I hadn’t heard “Three Is a Magic Number” in a long time, and it was just as cool as I remembered. Since then, though, I’ve been noticing an almost supernatural recurrence of the number three, and because I’m anal and annoying, I thought I’d share some of those recurrences with my loyal readers. Ready? One, two, three…

Firstly, and most obviously, welcome to 2003. This column kicks off the third year of the online incarnation of Tuesday Morning 3 A.M. as well, and don’t think I haven’t noted the three before the A.M. there, too. It’s taken from the first Simon and Garfunkel album, although their third, Parsley Sage Rosemary and Thyme, is my favorite. (Incidentally, I have bandied about the idea of transcribing and posting the Face Magazine run of this column here, and I hope I never have that kind of free time on my hands.)

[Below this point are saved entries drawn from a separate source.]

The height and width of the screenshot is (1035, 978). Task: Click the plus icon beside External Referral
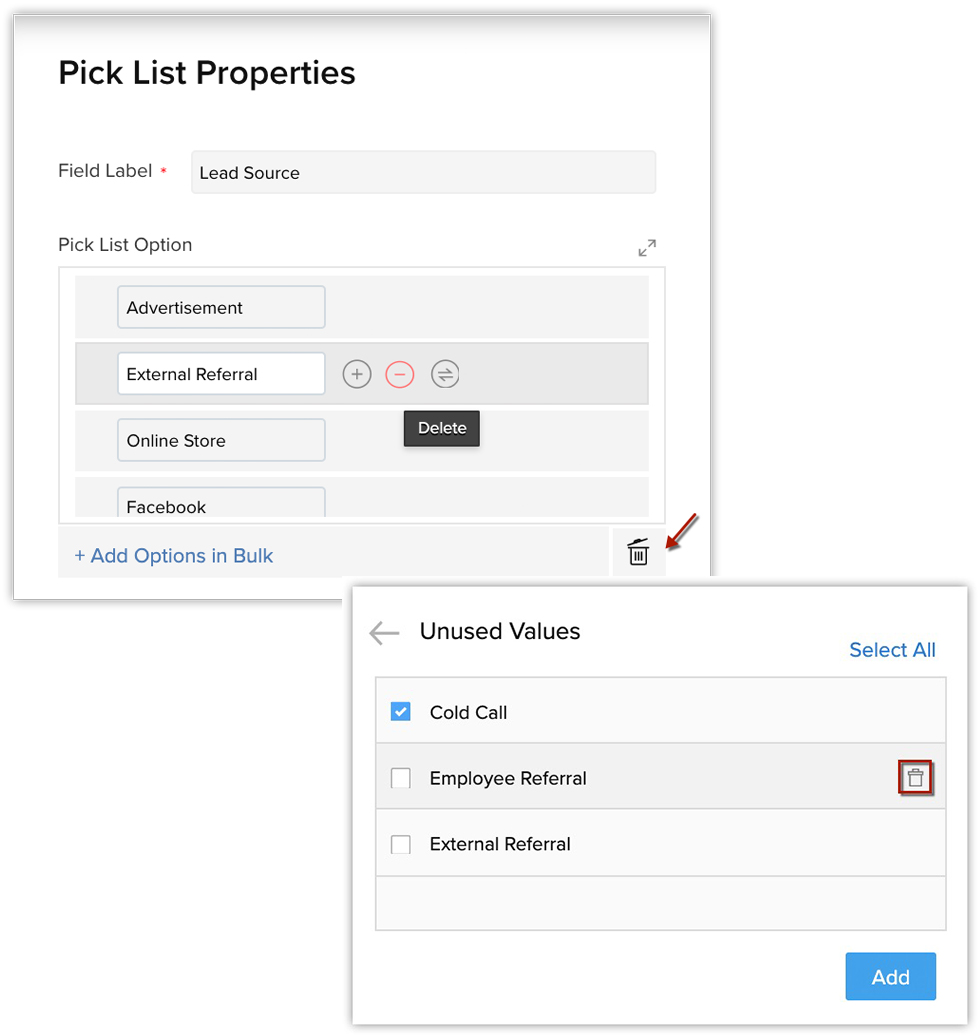pyautogui.click(x=357, y=374)
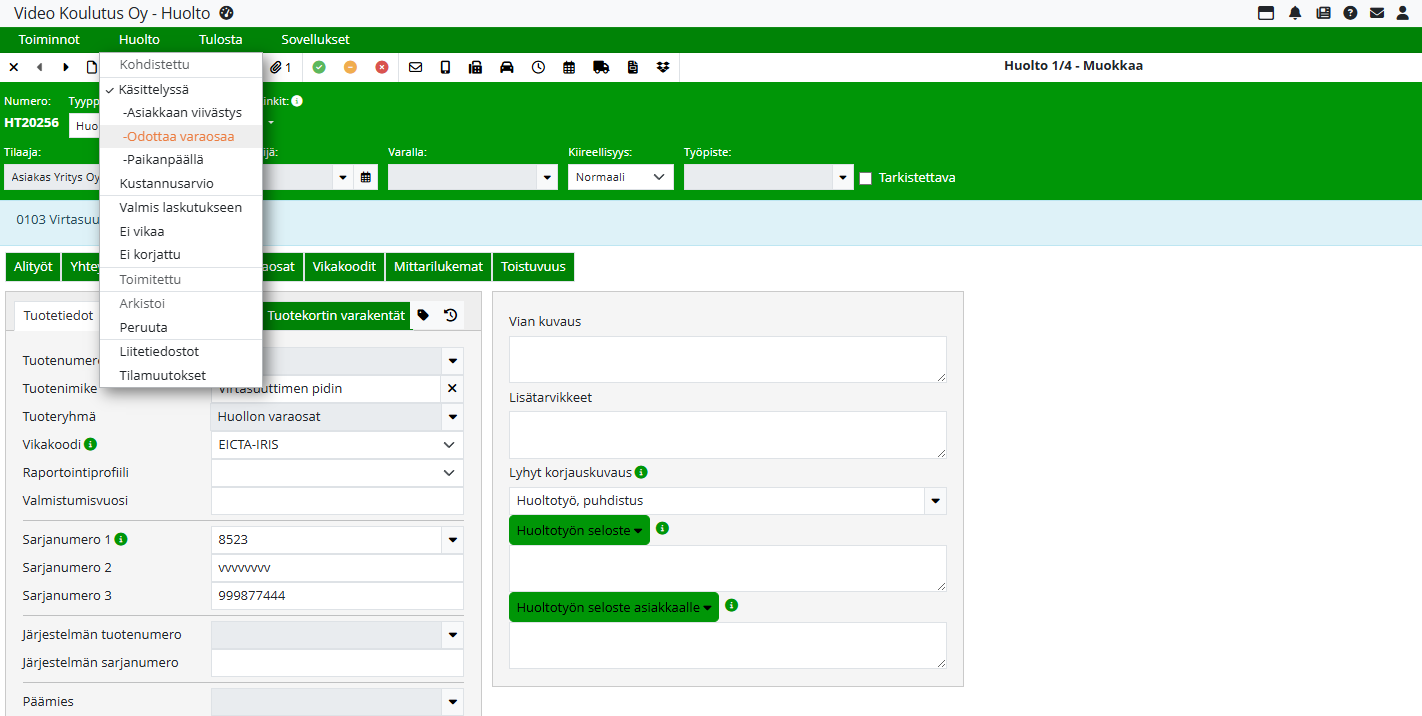Enable the Tarkistettava checkbox
This screenshot has height=716, width=1422.
point(866,178)
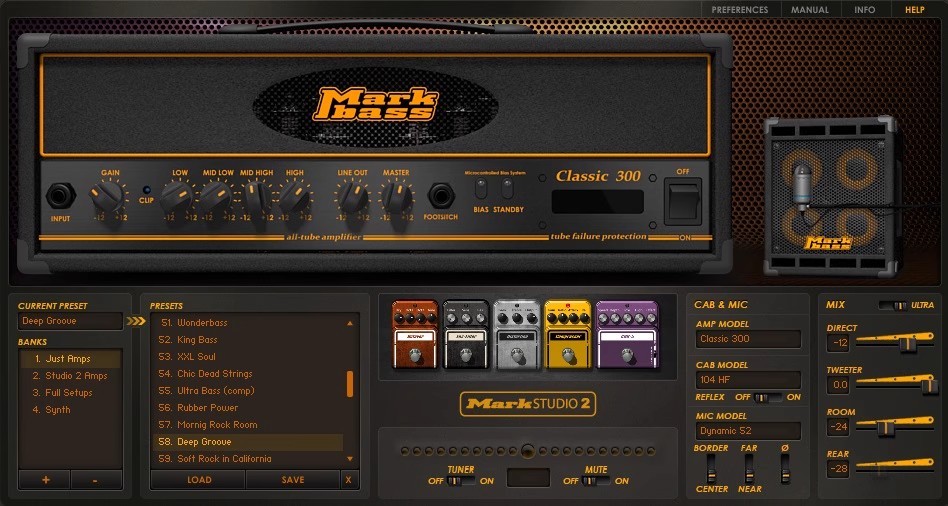Toggle the Reflex off/on switch
The image size is (948, 506).
pyautogui.click(x=768, y=397)
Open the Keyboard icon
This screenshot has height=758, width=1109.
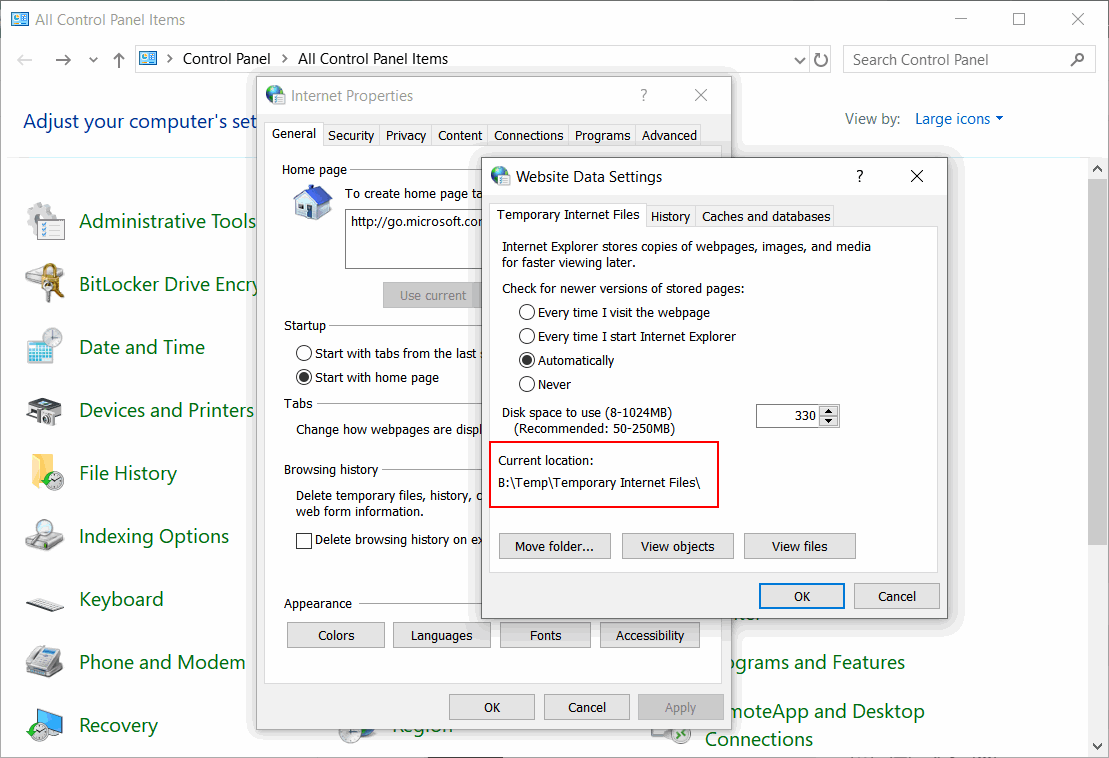pos(46,600)
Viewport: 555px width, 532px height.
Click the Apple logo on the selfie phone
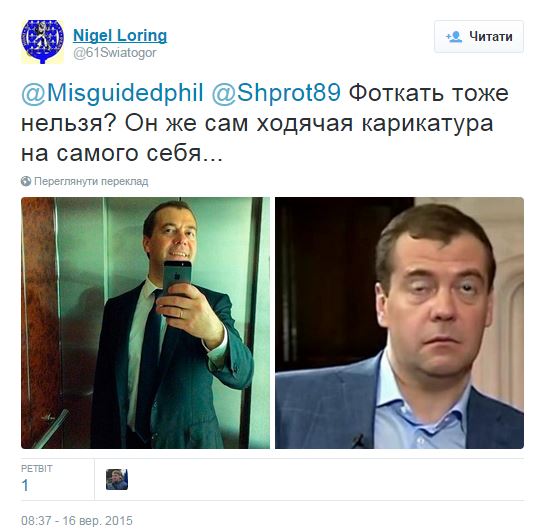[176, 274]
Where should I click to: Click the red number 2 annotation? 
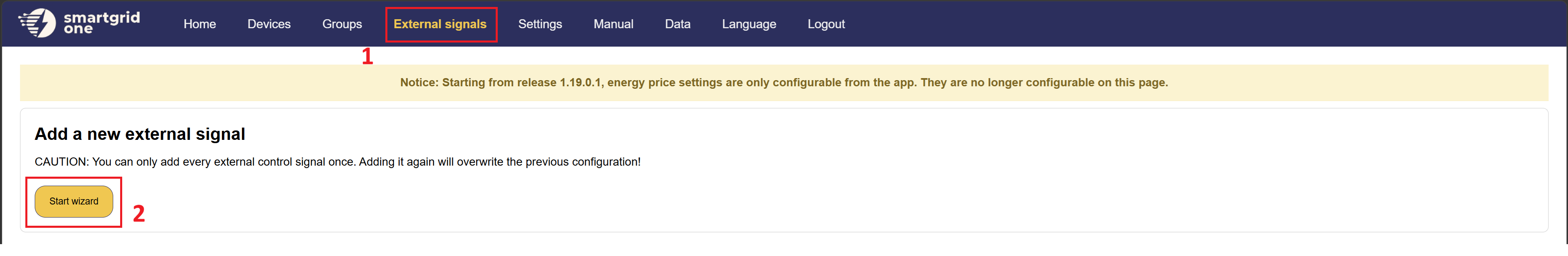139,214
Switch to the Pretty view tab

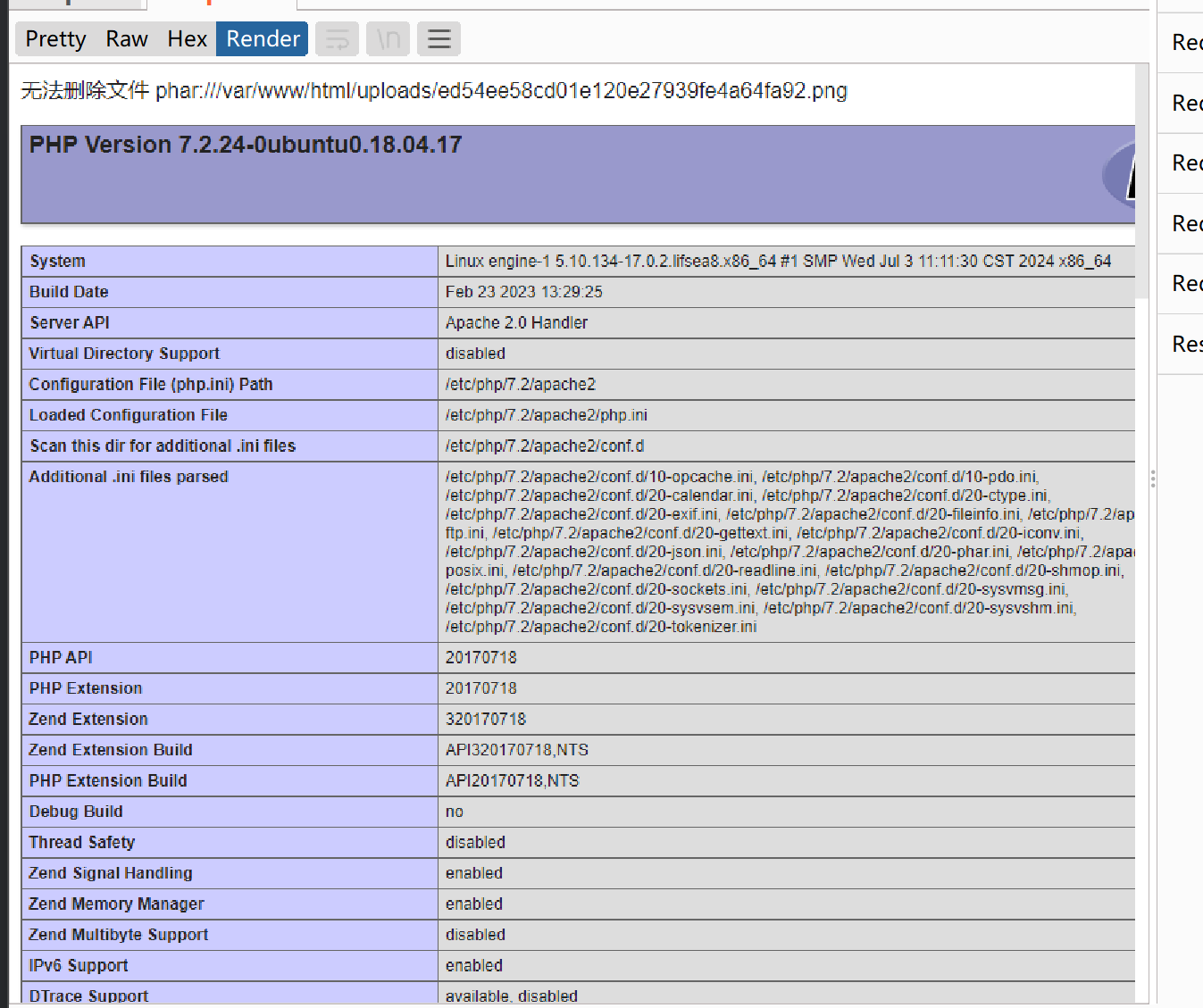click(55, 39)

Lots of things come in threes – good things, celebrity deaths, triplets. During my not-so-selective sex life, I’ve even come in a few threes myself. (Ach…too nasty?) It took me roughly 15 hours (or five times three) to get to New England, and I have roughly three weeks left here before launching into the next uncharted phase of my life. And since I’ve been here, I’ve seen three movies, including one that’s the middle part of a trilogy.

The most recent film I saw was a documentary by Michael Moore called Bowling for Columbine that’s probably my favorite film of 2002, partially for lack of competition. It’s his third documentary, and while we’re on the subject, I’ve also noticed that many of the younger directors like Moore don’t hit their stride until their third film. David O. Russell, for example, didn’t knock one out of the park until Three Kings, which also has a three in the title. Kevin Smith delivered on his promise with his third, Chasing Amy. Even Spike Lee floundered around for a bit before his third film, Do the Right Thing, hammered it home.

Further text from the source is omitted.